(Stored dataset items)
+ + + +

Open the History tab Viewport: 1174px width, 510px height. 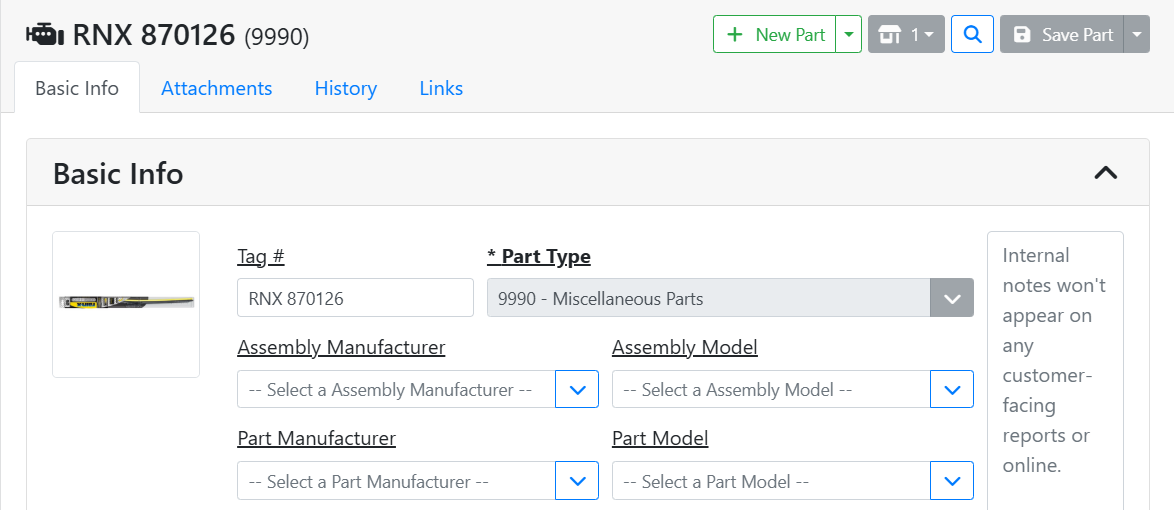tap(345, 88)
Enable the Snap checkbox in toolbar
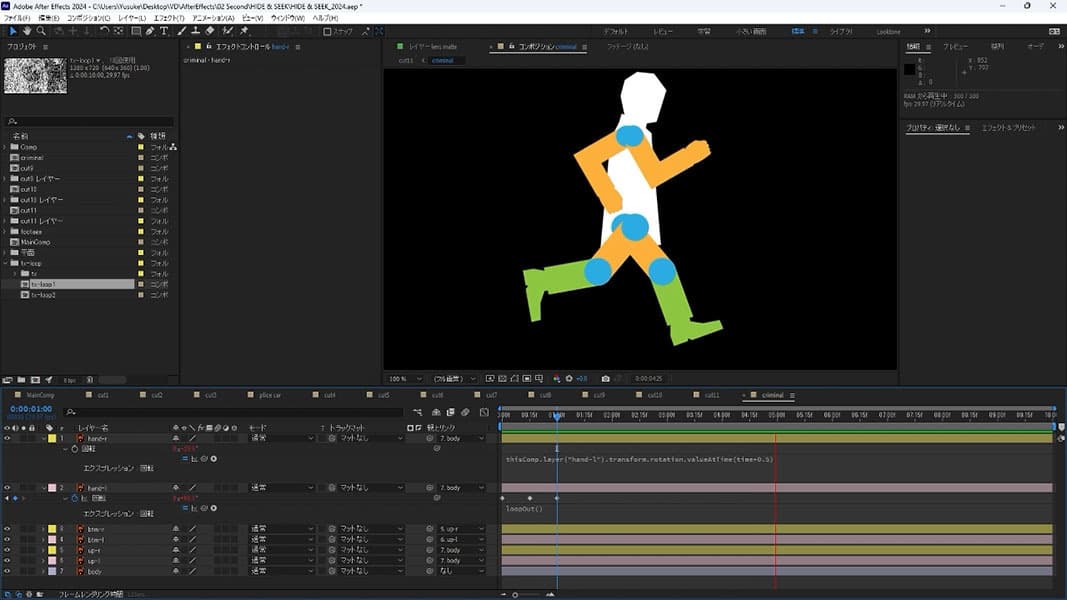The height and width of the screenshot is (600, 1067). [328, 31]
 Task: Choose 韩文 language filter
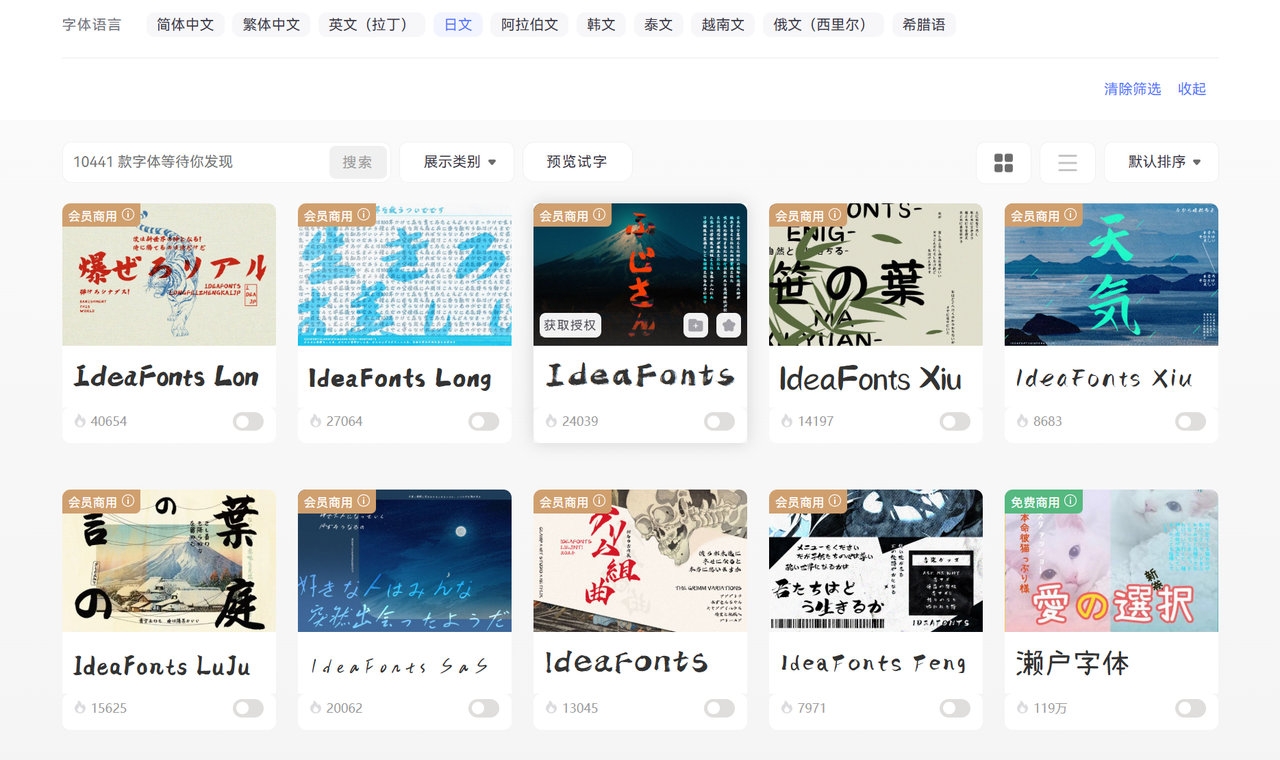pyautogui.click(x=601, y=24)
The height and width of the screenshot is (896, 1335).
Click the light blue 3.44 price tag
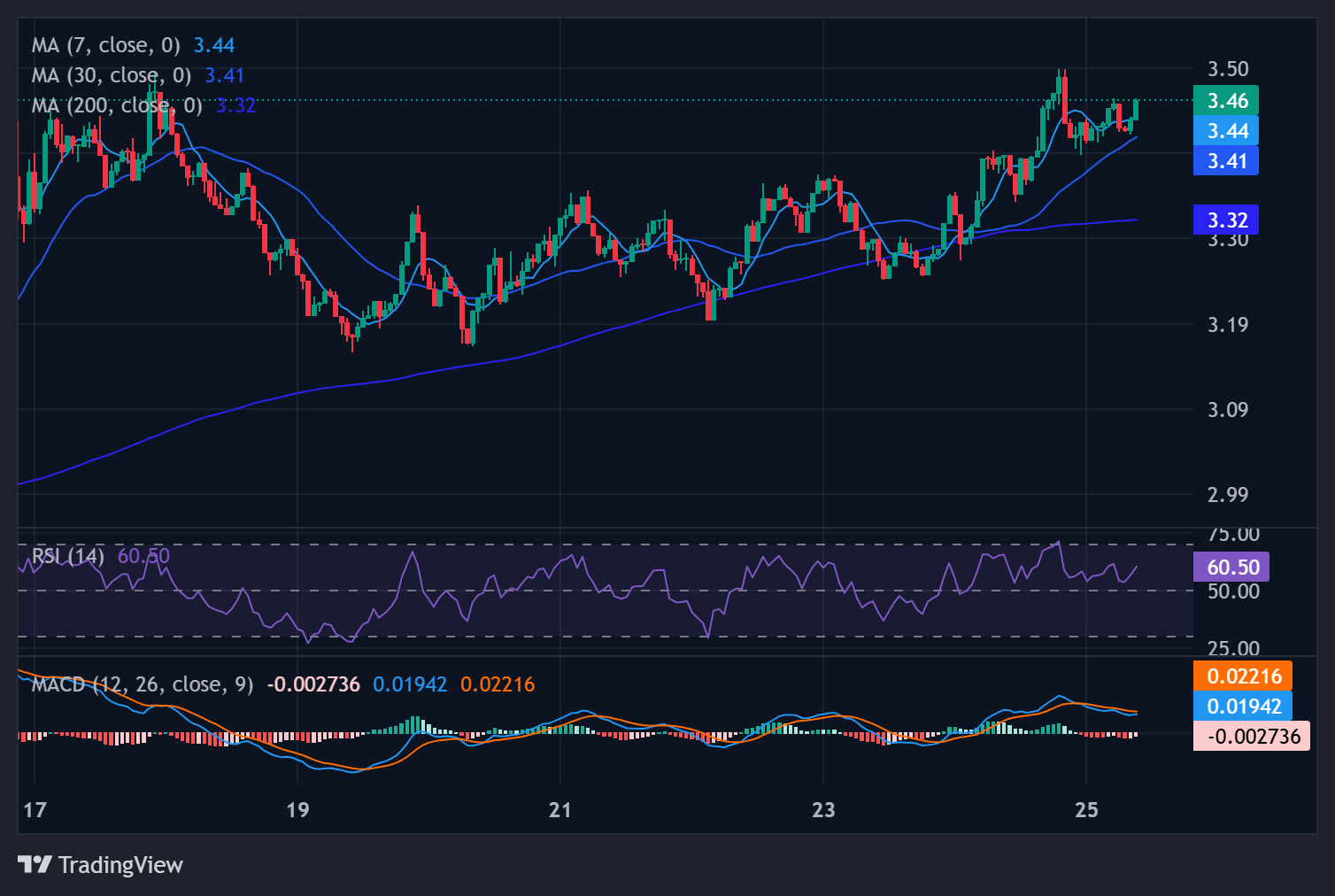pyautogui.click(x=1226, y=131)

+ + + +

◆ **REQUEST**
Rewrite everything from the line containing "Task: Choose 韩文 language filter" down to the end of the records, substituting "price label" for "price tag" and keeping all else unchanged. Leave the pictures out of your answer.

◆ **SOLUTION TO THIS PROBLEM**
 Task: Choose 韩文 language filter
pyautogui.click(x=601, y=24)
The height and width of the screenshot is (896, 1335).
Click the light blue 3.44 price label
pyautogui.click(x=1226, y=131)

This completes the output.